11 Days in Puerto Rico
Walking along the beach just outside my rental in Humacao, Puerto Rico during the evening of my first day on the island, I was struck by an overwhelming feeling that I’ve been here before. “I know this town” I thought as I passed ramshackle houses gutted by Maria years ago and the interspersed new construction on stilts.
They looked just like the small towns on Florida’s gulf coast that never really bounced back from various hurricanes over the years. The same bungalow beach bars dot the main drag just a few blocks over with locals only during the week and an influx of visitors drinking and dancing on a Friday night. The same dirty sand on the beaches, often overgrown with various vines and grasses, frequently entirely void of humans. The same surprisingly expensive seafood restaurants implying they have only the freshest seafood, but there must be more to that story because there’s salmon on the menu. There are no salmon in this part of the ocean.
I know this town. I’ve been here before.
A hurricane damaged pier |
It was a surprising feeling because I actually haven’t been here before. In fact, it starkly contrasted my realization the prior night that Puerto Rico is much more like a foreign country to me than anywhere else I’ve been in the USA. Were it not for the distinctly American brands dotting the roads--McDonalds, Burger King, Checkers, Walmart, Home Depot--and the use of US dollars, I would have guessed that I was in another country.
It hadn’t yet occurred to me, but this was also because many of the differences between Puerto Rico and the contiguous US cities I’ve lived in are the same differences that have made me uncomfortable in other countries.
The tiny mountain roads that I took from San Juan out to the eastern coast were incredibly tiny, probably predating the car’s transportation domination. Horses tied up to fences every so often gave a hint that the takeover isn’t complete. The roads were all paved, and mostly painted like modern roads, except that many of them had no center line because there wasn’t enough room for two full lanes. They remind me of tiny roads in the German Alps, or on the side of Cape Town’s Table Mountain, or in the Scottish Highlands. Two cars can pass by each other, but only as long as they both agree to edge one side of themselves just outside the painted edges of the road, and occasionally off the pavement entirely. At first I clenched my whole body when I had to drive past another car. Eventually I learned to clench just my butthole.

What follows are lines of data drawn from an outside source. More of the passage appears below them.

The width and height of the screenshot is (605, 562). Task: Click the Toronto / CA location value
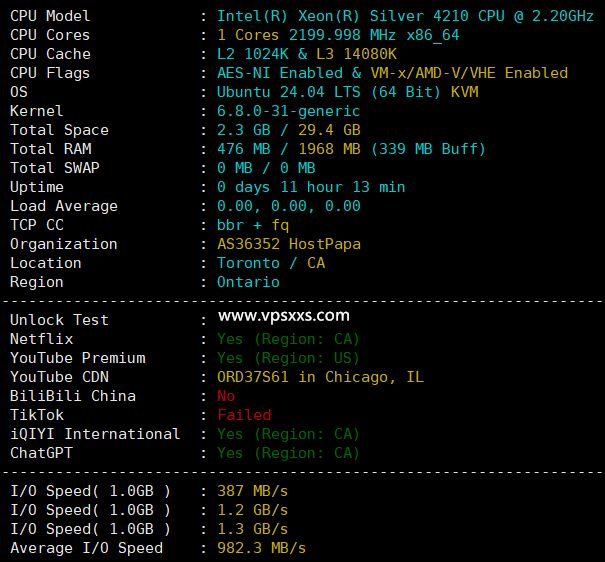pos(271,263)
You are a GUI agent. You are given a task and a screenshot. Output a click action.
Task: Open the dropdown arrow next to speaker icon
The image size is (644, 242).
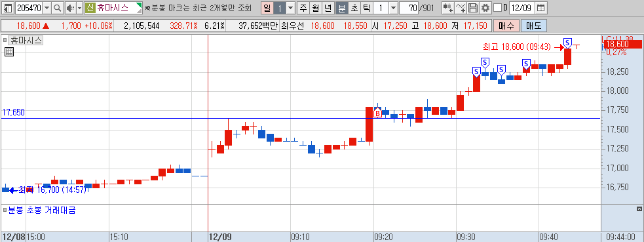tap(79, 8)

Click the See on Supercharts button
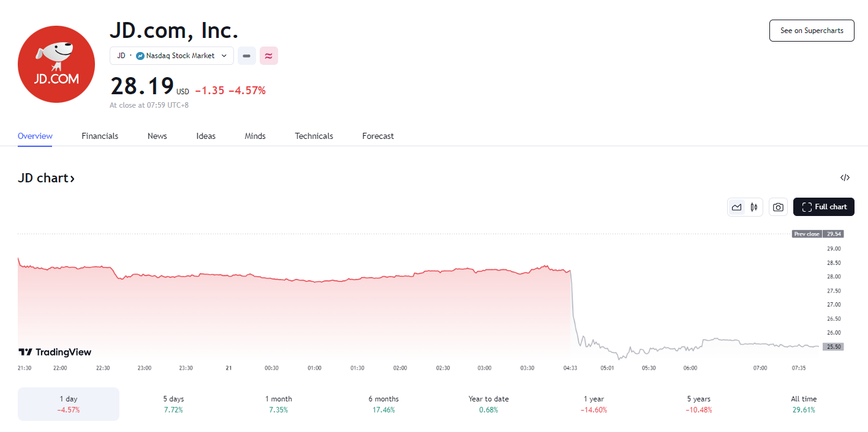811,31
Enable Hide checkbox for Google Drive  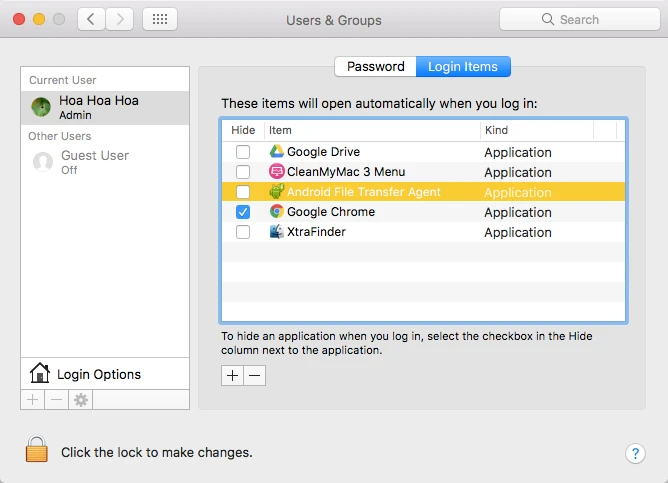243,152
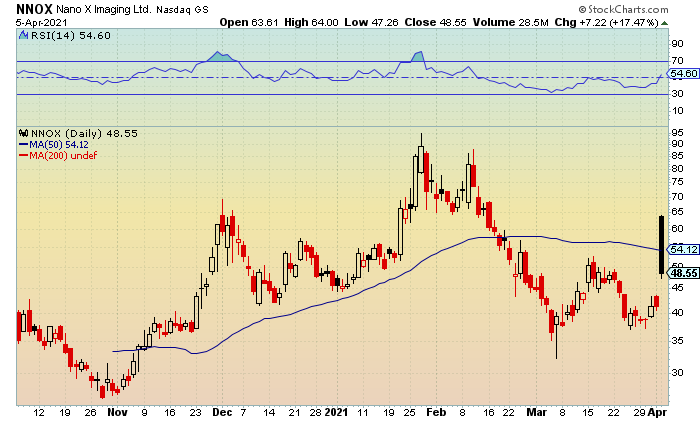The width and height of the screenshot is (700, 421).
Task: Click the 54.12 moving average price tag
Action: tap(683, 249)
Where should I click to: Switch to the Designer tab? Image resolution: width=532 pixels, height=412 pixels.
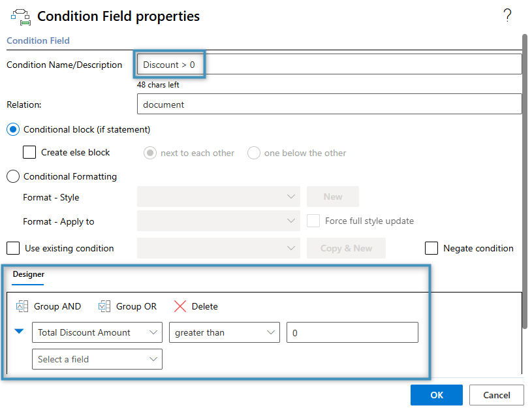28,275
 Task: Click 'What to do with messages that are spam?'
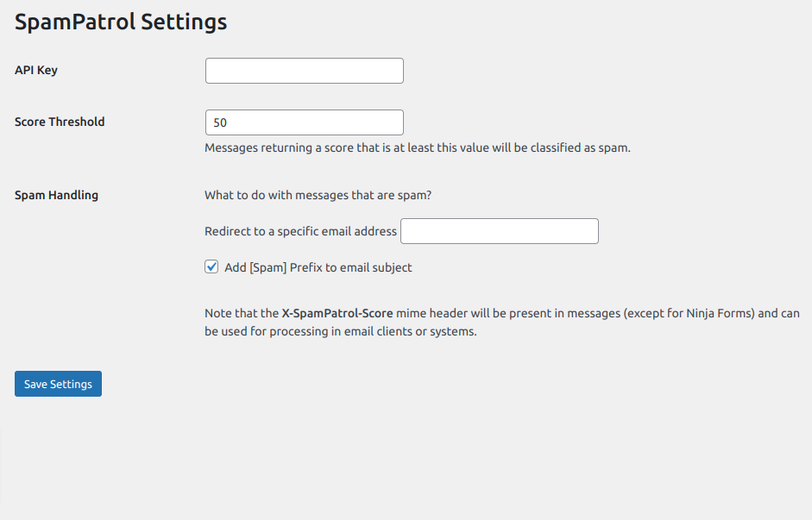(x=318, y=195)
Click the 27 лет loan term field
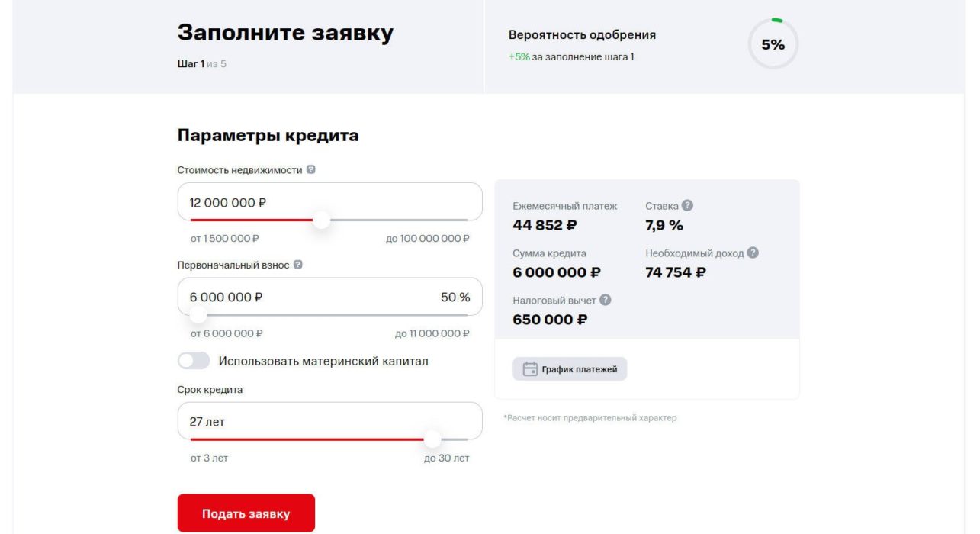This screenshot has width=980, height=534. click(328, 420)
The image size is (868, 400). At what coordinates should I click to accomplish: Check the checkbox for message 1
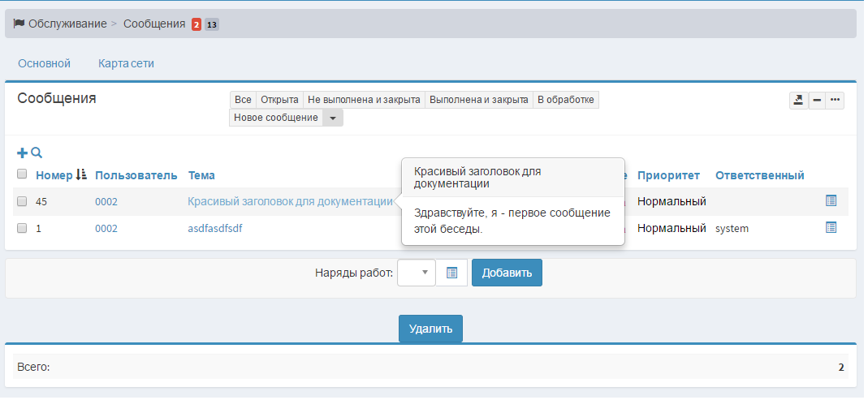22,229
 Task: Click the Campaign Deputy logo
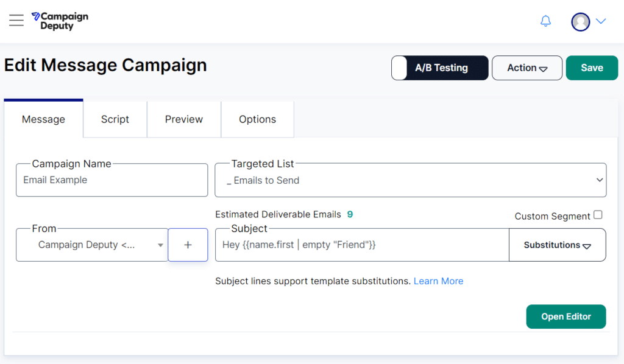click(x=60, y=21)
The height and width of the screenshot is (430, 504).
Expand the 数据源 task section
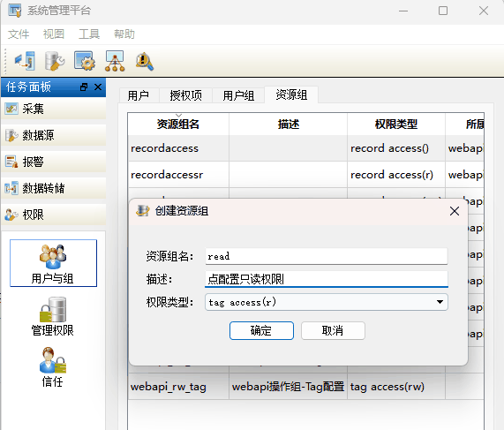point(53,135)
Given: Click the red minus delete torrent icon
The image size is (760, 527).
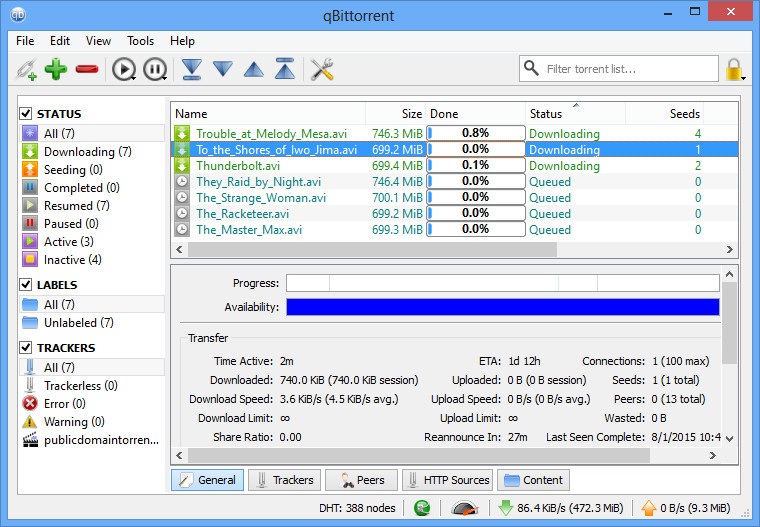Looking at the screenshot, I should (x=87, y=70).
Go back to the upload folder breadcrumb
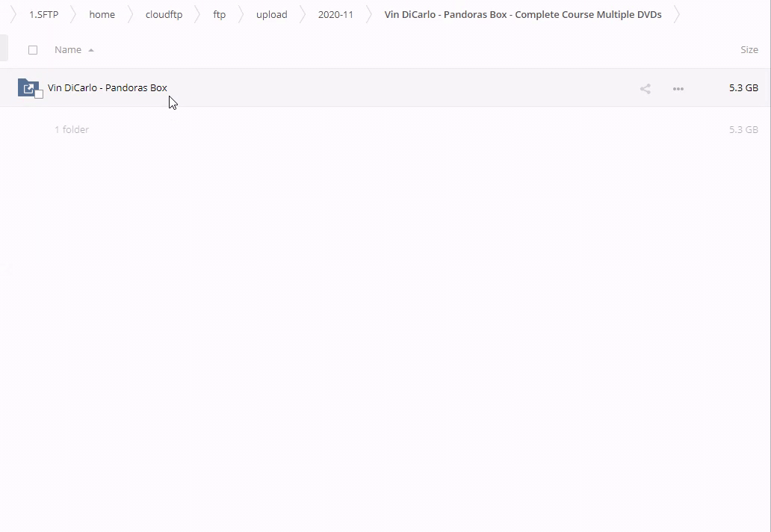The width and height of the screenshot is (771, 532). coord(271,14)
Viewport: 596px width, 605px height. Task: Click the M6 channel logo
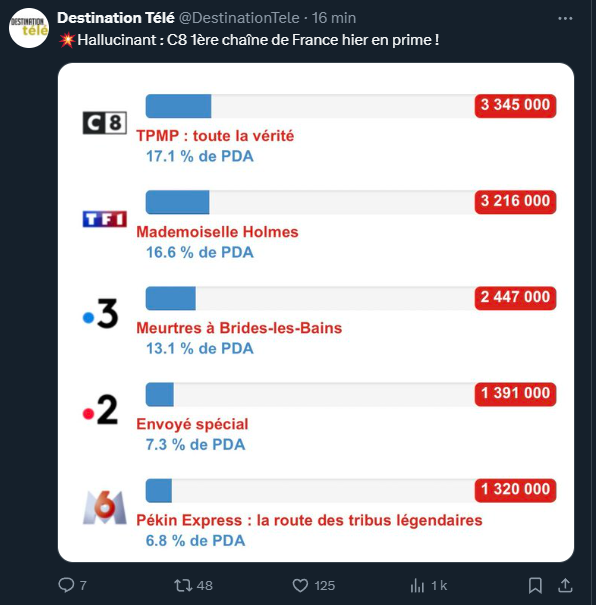click(105, 507)
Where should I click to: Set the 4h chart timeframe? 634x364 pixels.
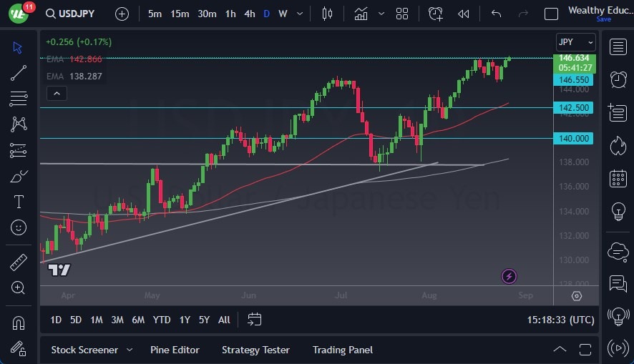249,14

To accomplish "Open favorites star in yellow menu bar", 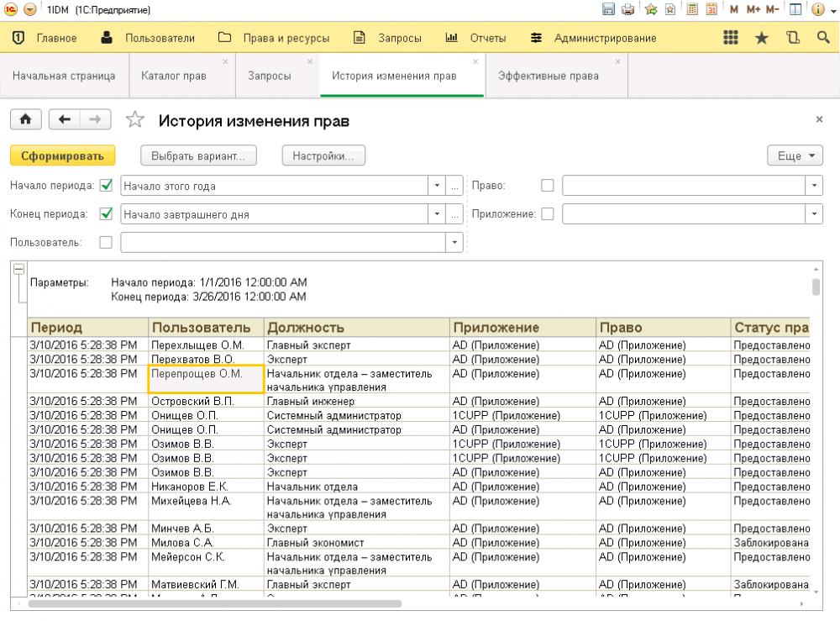I will click(x=762, y=38).
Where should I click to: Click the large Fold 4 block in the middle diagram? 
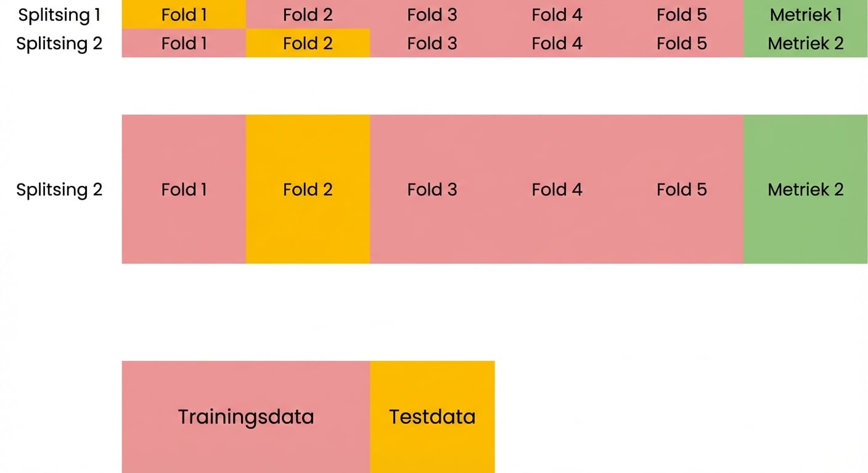(557, 189)
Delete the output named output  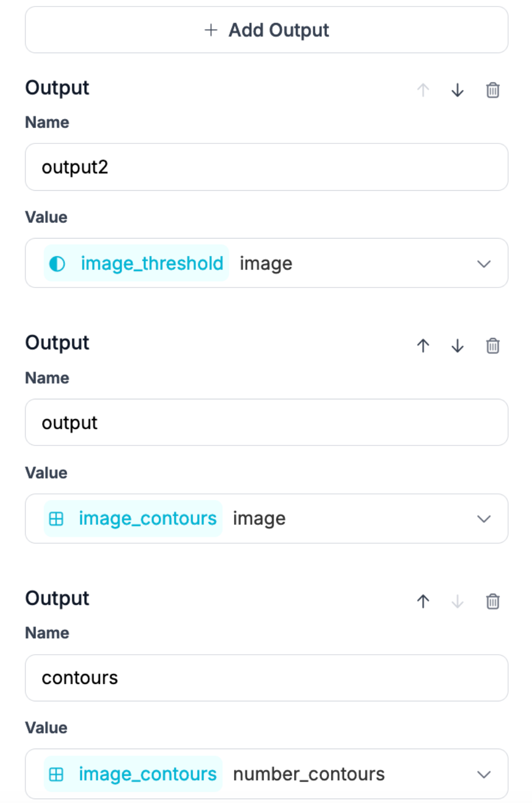(492, 346)

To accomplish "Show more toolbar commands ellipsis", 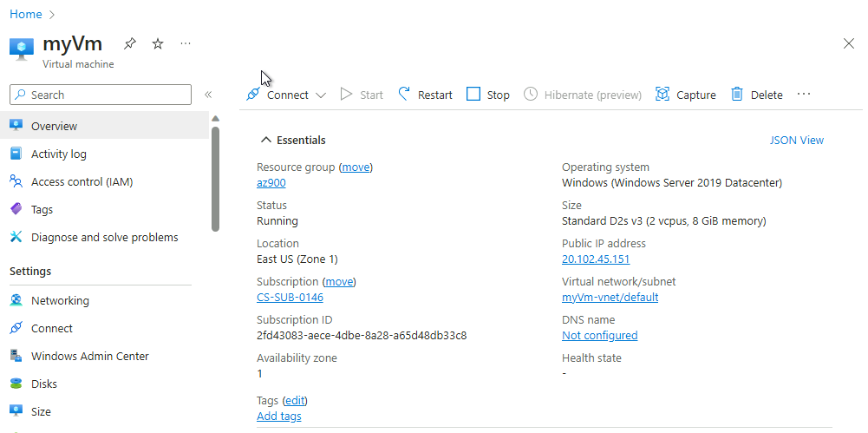I will click(x=804, y=94).
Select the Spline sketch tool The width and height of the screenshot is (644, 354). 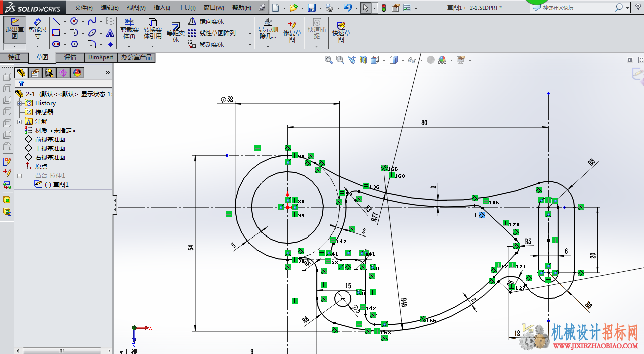pos(92,21)
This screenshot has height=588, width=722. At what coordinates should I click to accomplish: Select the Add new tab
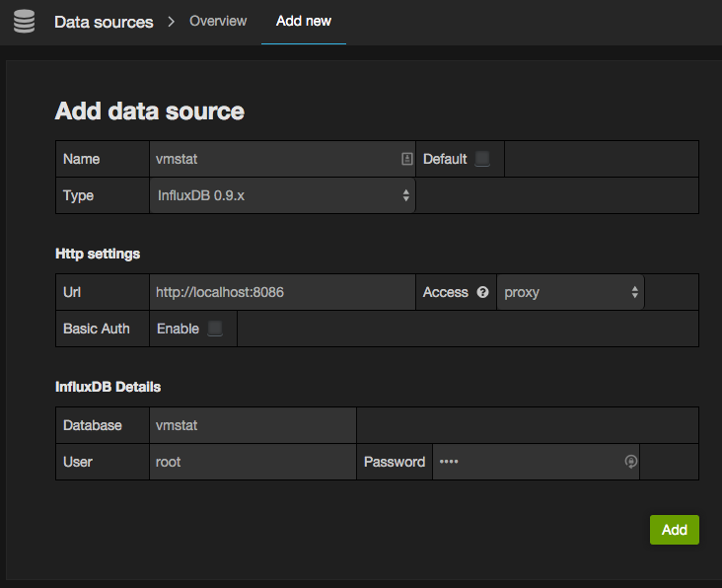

The grocery stores carried a lot of the foods I’d expect to see in mainland America, but at much higher prices. The cheaper produce and locally prepared items were largely unfamiliar to me, or at least things I didn’t know how to cook with, like plantains. I bit the bullet and stuck to the foods I knew, compromising with myself by being more adventurous at restaurants. It reminded me of Japan, where the fruits I recognized were incredibly expensive. Oranges and strawberries were reliably a dollar or more per fruit, and melons were at least twenty dollars each. Radishes, mushroom varieties, and plenty of other options were cheaper, but I didn’t even know what to call them to search for recipes, let alone come up with something on my own.
Most notably, I didn’t speak the local language. Puerto Rico is officially a Spanish speaking country. Many people do speak English, but many do not. It seemed like most of the people I encountered outside of San Juan fell into the latter group. A few explicitly told me so. It has this in common with nearly every country on Earth.
what used to be a swimming pool in the middle of the rain forest |
So my experience in Puerto Rico was of two categories: the familiar and the familiarly unfamiliar.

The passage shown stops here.